EXERCISE:
Your transcription must include every record word for word and no pictures.

Stored data entries:
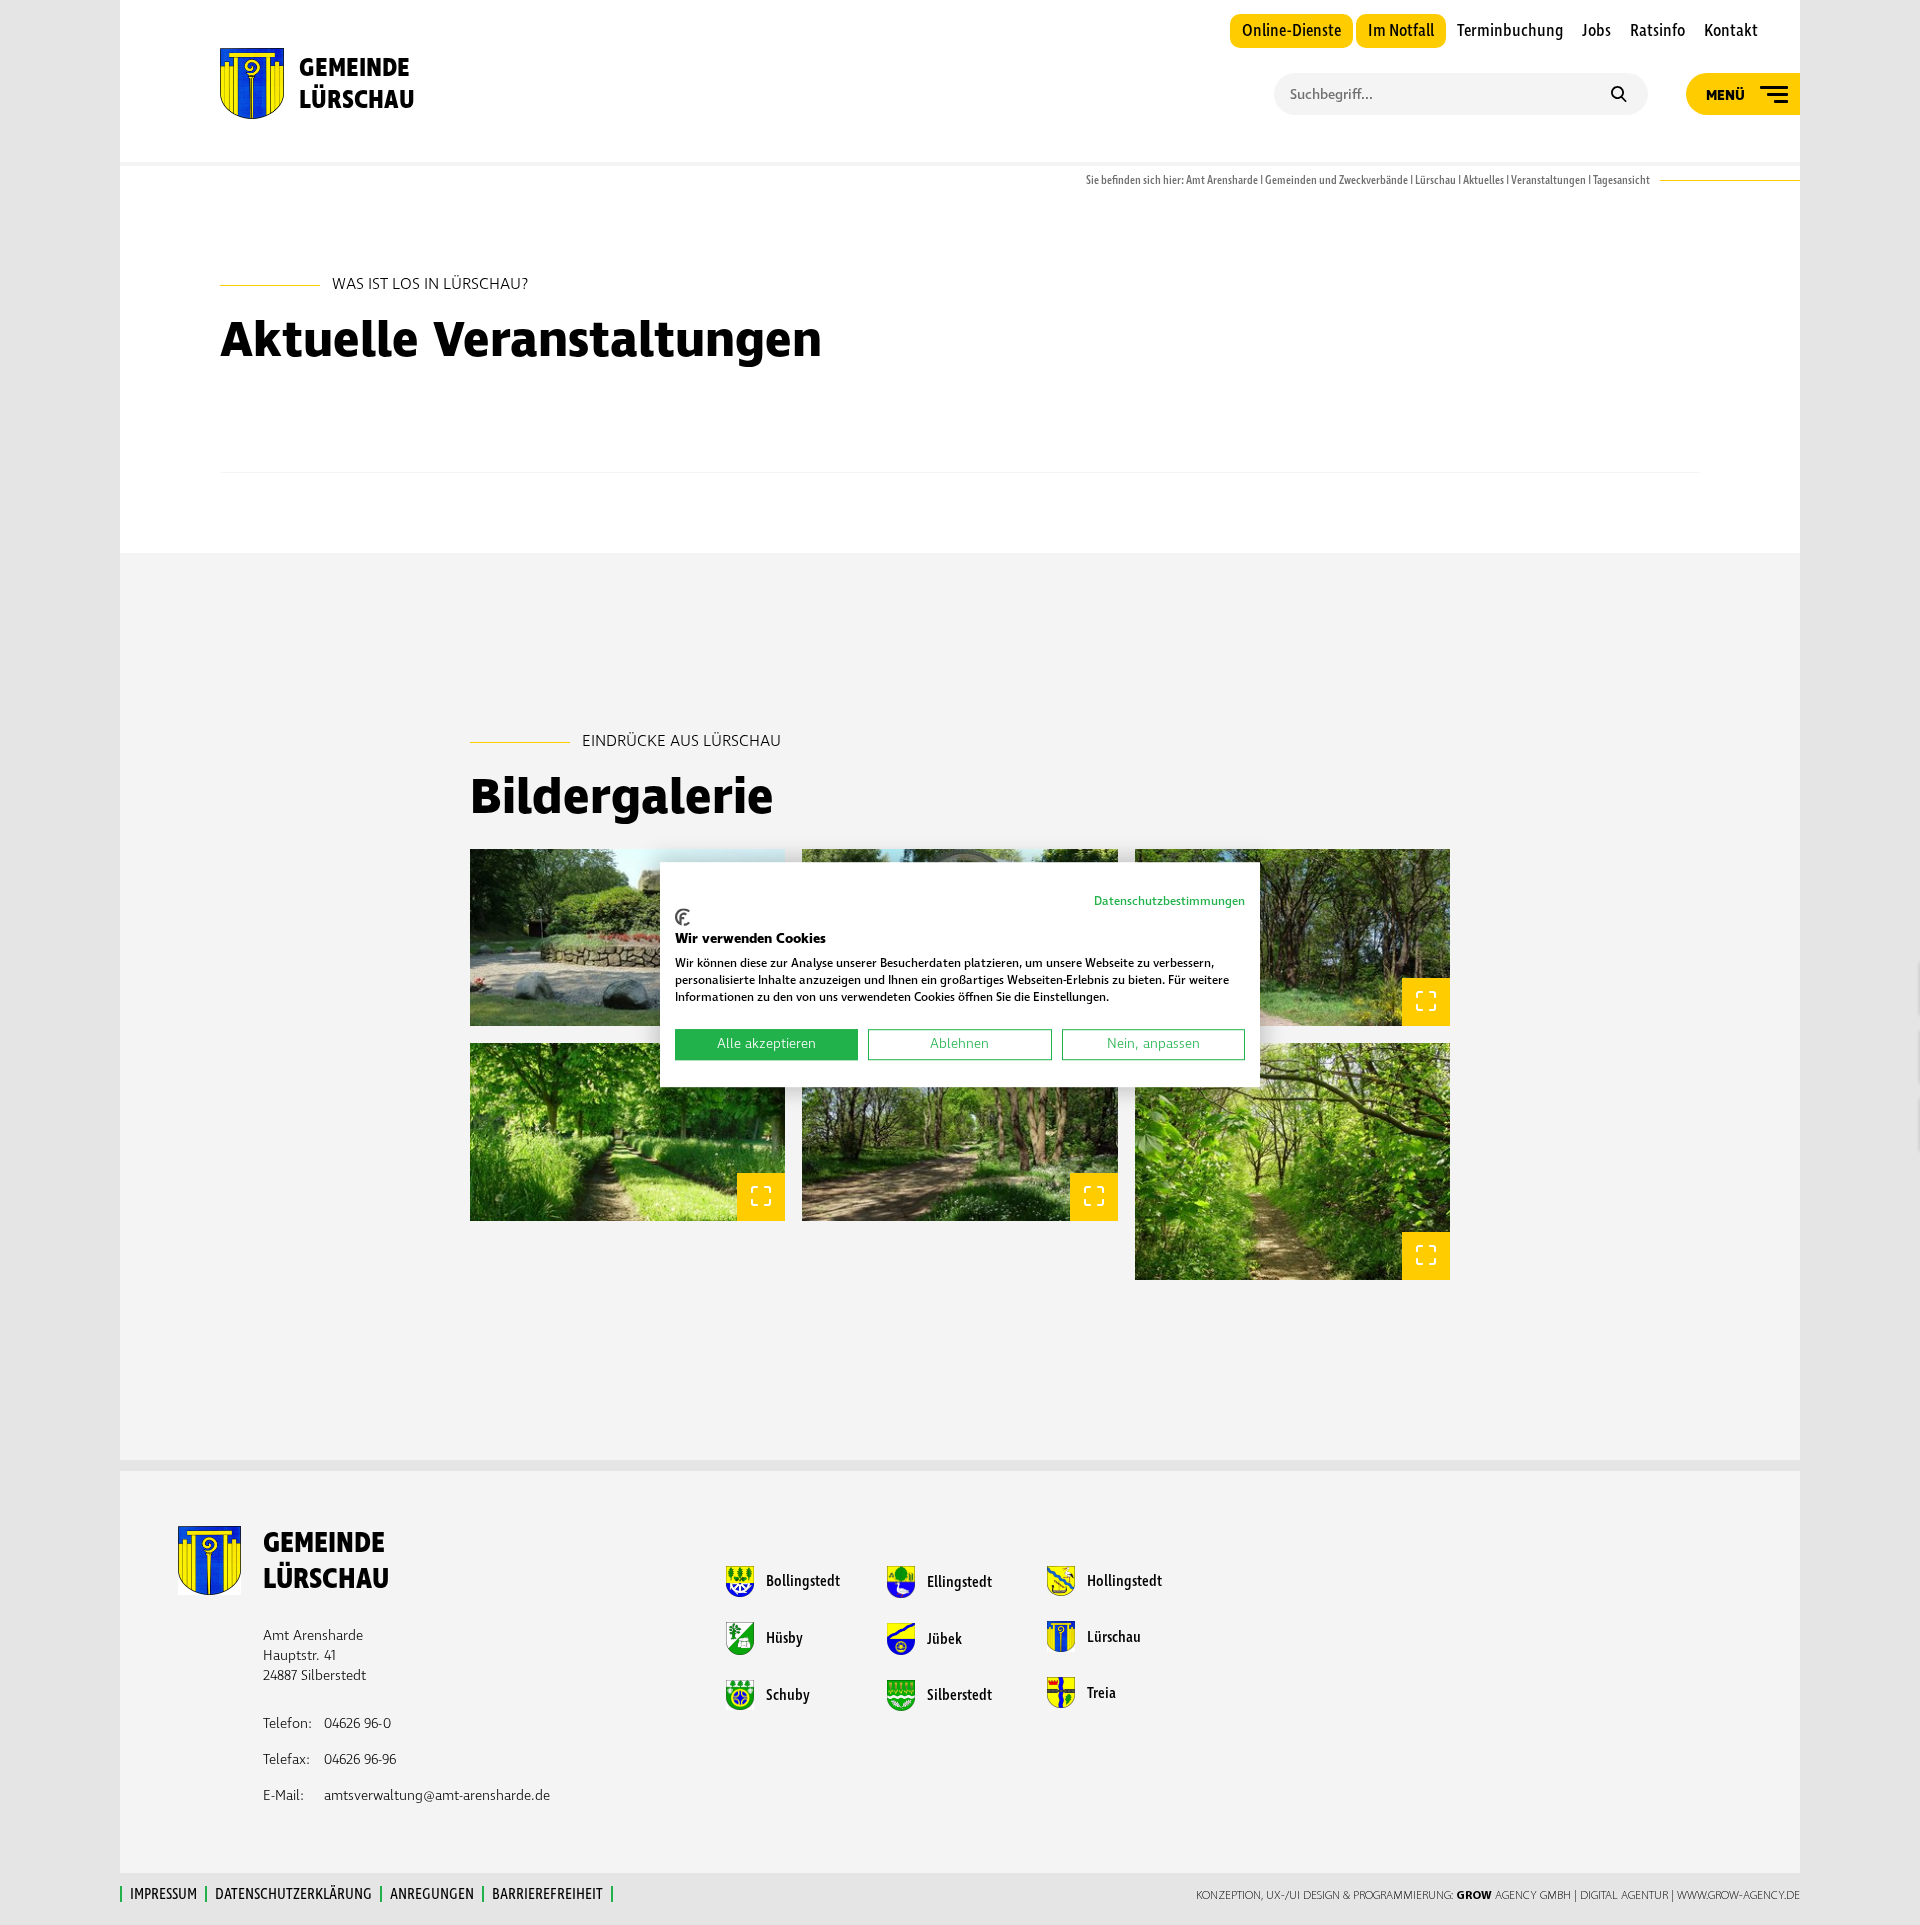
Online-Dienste (1291, 31)
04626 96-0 (357, 1723)
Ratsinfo (1657, 31)
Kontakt (1731, 31)
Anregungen (432, 1894)
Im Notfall (1401, 31)
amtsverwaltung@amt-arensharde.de (437, 1795)
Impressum (163, 1894)
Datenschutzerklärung (293, 1894)
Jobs (1596, 31)
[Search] (1618, 96)
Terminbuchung (1510, 31)
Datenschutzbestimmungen (1169, 901)
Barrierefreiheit (547, 1894)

RESULT OF THE EXERCISE:
Online-Dienste (1291, 31)
04626 96-0 (357, 1723)
Ratsinfo (1657, 31)
Kontakt (1731, 31)
Anregungen (432, 1894)
Im Notfall (1401, 31)
amtsverwaltung@amt-arensharde.de (437, 1795)
Impressum (163, 1894)
Datenschutzerklärung (293, 1894)
Jobs (1596, 31)
[Search] (1618, 96)
Terminbuchung (1510, 31)
Datenschutzbestimmungen (1169, 901)
Barrierefreiheit (547, 1894)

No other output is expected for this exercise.